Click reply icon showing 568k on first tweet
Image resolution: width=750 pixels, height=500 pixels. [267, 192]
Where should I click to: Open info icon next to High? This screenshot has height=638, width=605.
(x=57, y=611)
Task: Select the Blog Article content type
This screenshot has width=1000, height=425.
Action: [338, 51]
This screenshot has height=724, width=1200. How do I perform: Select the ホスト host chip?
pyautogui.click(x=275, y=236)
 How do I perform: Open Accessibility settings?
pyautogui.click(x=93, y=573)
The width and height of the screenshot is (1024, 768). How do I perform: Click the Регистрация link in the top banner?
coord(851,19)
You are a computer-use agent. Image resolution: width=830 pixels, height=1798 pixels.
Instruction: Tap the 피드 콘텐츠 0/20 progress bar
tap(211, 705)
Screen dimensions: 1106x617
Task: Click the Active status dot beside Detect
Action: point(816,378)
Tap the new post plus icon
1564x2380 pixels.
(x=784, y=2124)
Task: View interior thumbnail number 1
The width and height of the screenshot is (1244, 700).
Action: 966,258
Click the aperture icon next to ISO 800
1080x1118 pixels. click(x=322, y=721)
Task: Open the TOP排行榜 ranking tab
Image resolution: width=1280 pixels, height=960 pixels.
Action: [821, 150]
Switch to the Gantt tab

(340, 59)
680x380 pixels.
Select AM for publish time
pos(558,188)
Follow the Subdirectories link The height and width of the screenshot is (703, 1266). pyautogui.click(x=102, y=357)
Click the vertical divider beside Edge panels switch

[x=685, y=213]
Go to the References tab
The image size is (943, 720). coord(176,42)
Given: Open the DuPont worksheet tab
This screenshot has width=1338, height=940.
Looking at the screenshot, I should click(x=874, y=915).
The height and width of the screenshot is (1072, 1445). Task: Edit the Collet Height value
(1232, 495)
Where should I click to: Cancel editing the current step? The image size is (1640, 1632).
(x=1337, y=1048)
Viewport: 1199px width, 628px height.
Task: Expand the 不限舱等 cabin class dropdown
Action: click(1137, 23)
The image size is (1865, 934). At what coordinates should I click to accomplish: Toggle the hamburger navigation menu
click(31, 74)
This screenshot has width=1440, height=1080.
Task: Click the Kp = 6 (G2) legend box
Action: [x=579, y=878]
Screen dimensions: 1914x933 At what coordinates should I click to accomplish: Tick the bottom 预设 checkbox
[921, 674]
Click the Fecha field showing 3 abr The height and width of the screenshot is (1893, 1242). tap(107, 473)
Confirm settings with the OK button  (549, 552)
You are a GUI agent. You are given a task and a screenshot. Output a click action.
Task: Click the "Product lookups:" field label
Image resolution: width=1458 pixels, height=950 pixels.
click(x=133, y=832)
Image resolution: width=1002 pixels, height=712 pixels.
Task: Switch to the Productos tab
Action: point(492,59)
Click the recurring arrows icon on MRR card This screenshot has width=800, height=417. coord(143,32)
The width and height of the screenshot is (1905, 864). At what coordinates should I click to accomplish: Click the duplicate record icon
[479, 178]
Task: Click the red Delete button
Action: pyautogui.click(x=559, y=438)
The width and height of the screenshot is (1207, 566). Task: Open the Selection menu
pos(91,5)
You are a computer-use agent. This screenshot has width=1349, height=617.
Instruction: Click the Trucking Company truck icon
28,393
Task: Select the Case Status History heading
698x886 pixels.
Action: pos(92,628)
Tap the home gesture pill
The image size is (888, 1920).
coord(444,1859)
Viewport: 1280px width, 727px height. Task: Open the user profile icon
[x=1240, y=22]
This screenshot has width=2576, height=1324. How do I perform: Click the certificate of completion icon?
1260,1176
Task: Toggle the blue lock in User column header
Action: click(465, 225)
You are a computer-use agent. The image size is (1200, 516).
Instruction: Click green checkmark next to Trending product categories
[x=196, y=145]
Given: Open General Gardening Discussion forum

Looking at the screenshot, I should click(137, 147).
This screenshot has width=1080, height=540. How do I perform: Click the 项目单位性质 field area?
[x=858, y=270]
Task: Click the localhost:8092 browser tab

--

> _Exercise aim_
If a line above holds the string "agent", return it as it stands.

> _Problem solution_
You are a computer-use agent. Image resolution: width=830 pixels, height=1798 pixels.
You are a GUI agent. You are given a task and a screenshot. Output a click action.
You are a computer-use agent. This screenshot has width=1349, height=617.
You are a computer-use agent. The image size is (1200, 516).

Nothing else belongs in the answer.